Maggie and I smuggled you across the world. I practically raised you. For four years, I kept you safe while you gallivanted around telling stories and making trouble for yourself. And this is how you repay me? You disappear for nearly a month! No word, no messages, nothing. Do you know how that made me—?’ She presses her lips together. ‘And now you’re here again because you want something. You’re just like your father. We’re all just pawns in your little games, aren’t we?’

  She sits back down at her desk and pinches the bridge of her nose. I search for the right thing to say, but everything catches in my throat and stagnates. I feel hollow, and I can’t find the words to fill the emptiness.

  ‘I didn’t think . . .’

  ‘You never do.’

  ‘I’m sorry,’ I say.

  Sylvia’s shoulders slump, and her head hangs low, and I see what I didn’t see earlier. Exhaustion. Weariness. The fates of the Darlings like a weight on top of her.

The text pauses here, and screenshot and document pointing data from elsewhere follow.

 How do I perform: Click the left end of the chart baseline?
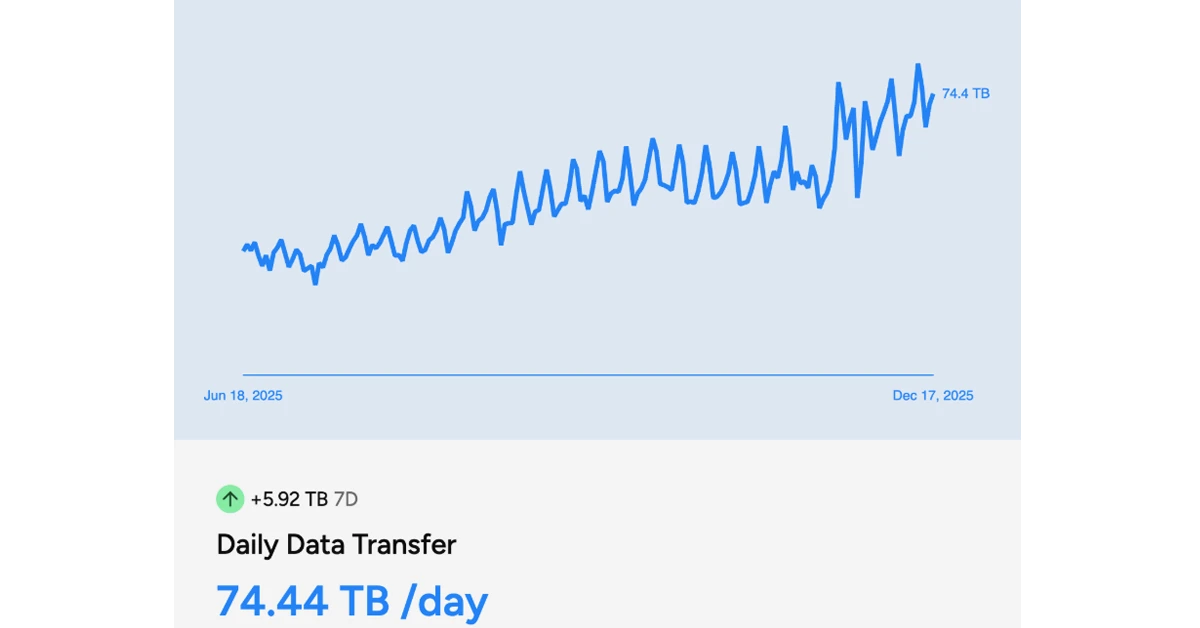pos(245,375)
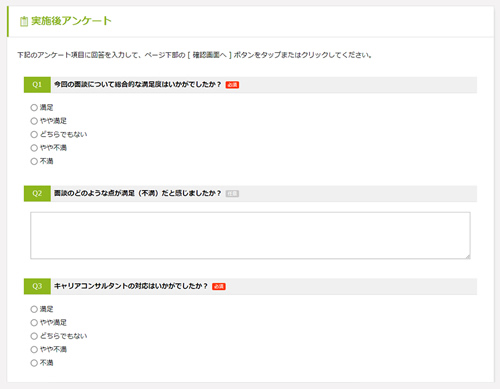This screenshot has height=389, width=500.
Task: Click the Q2 free-text answer box
Action: (250, 235)
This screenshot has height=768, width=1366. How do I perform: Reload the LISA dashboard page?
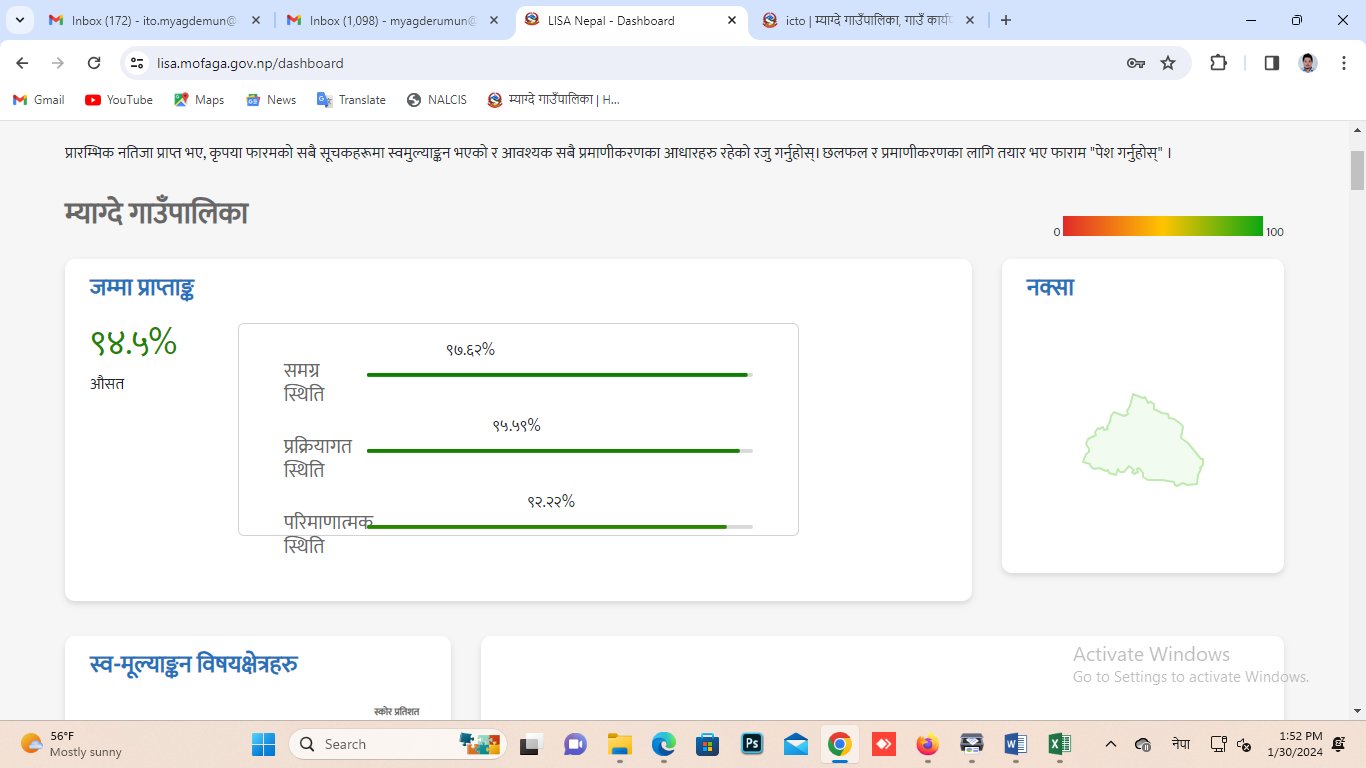click(94, 63)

  ‘But I did it, Sylvia,’ I press. ‘You said I wouldn’t be able to, but I did. I created. In the Creators’ world. In Draft One. And I can do it again. Faster, with the help of the Darlings. And if you can get me to the—’

  ‘I’m not having this discussion again, honey. You’re putting my people in danger.’

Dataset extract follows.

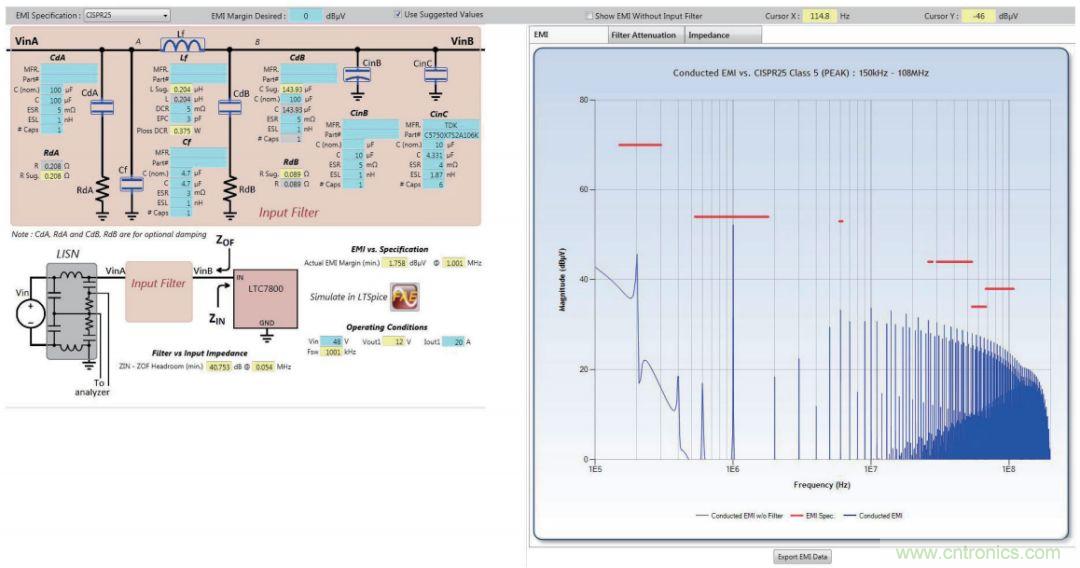Screen dimensions: 1080x568
Task: Click the Cursor X value field
Action: point(821,16)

  ‘Your people are already in danger. Look at this place! People are starving. People are being killed. Every day, more citizens get Cut. And it’s getting worse. Have you listened to what they’re saying in the black markets? Have you stopped by a House of Truth lately? Have you felt the earthquakes or seen the fires in Draft One? I have. Every day for the past three weeks. They’re saying the End is coming—the End written by the Creators. And guess what? We don’t survive it. None of us out here do. But I can stop it. We can stop it.’

  ‘ENOUGH.’ She slams her palms against the table, and Raven flinches. ‘That’s the end of this discussion. You can stay the night. You will leave in the morning.’

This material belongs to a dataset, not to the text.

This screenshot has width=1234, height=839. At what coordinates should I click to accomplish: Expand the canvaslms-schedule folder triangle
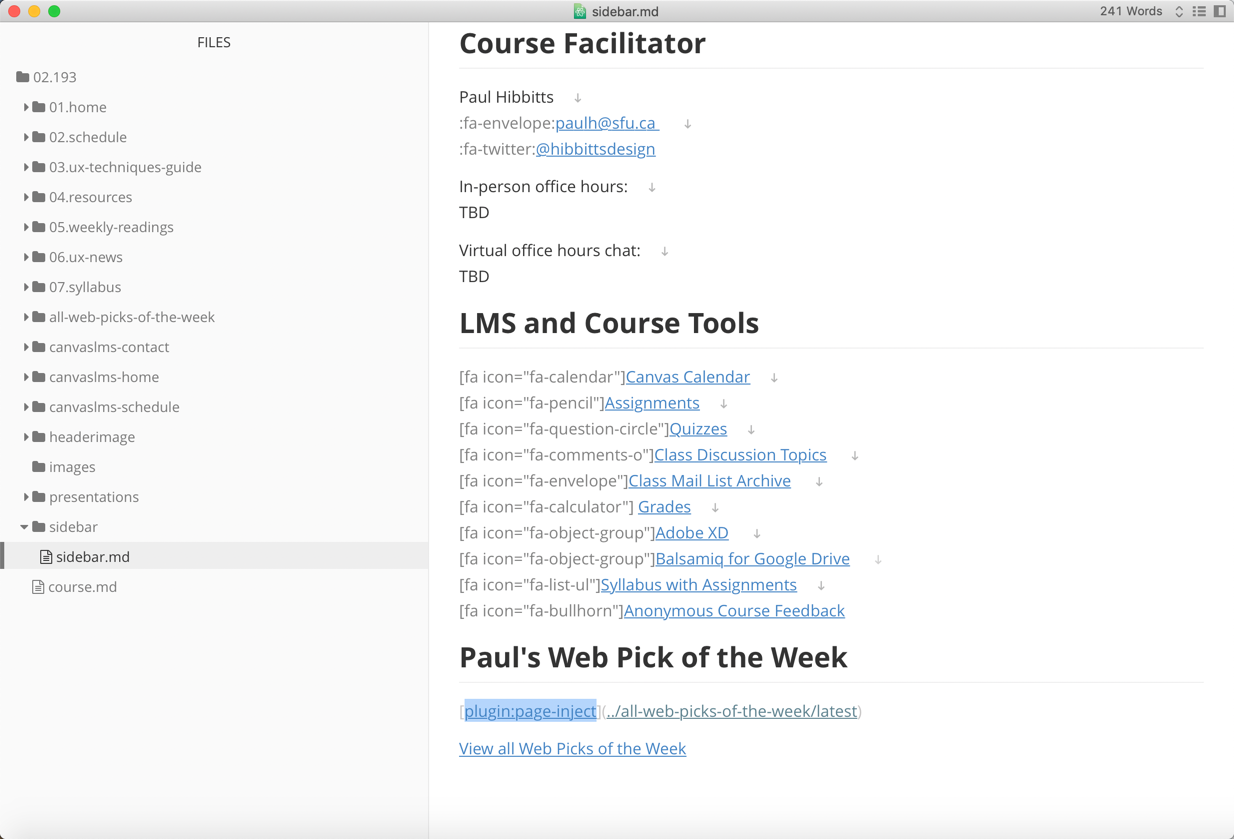tap(26, 407)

  ‘I will not.’ I throw back my shoulders and stare her down. ‘You do not have the authority to throw me out. This is my Circus.’

  ‘And these are my people. My responsibility to keep safe. And what is your Circus without them? A dusty old tent. Take it with you. Burn it to the ground for all I care. But you will leave in the morning, and if you refuse, my people will make you.’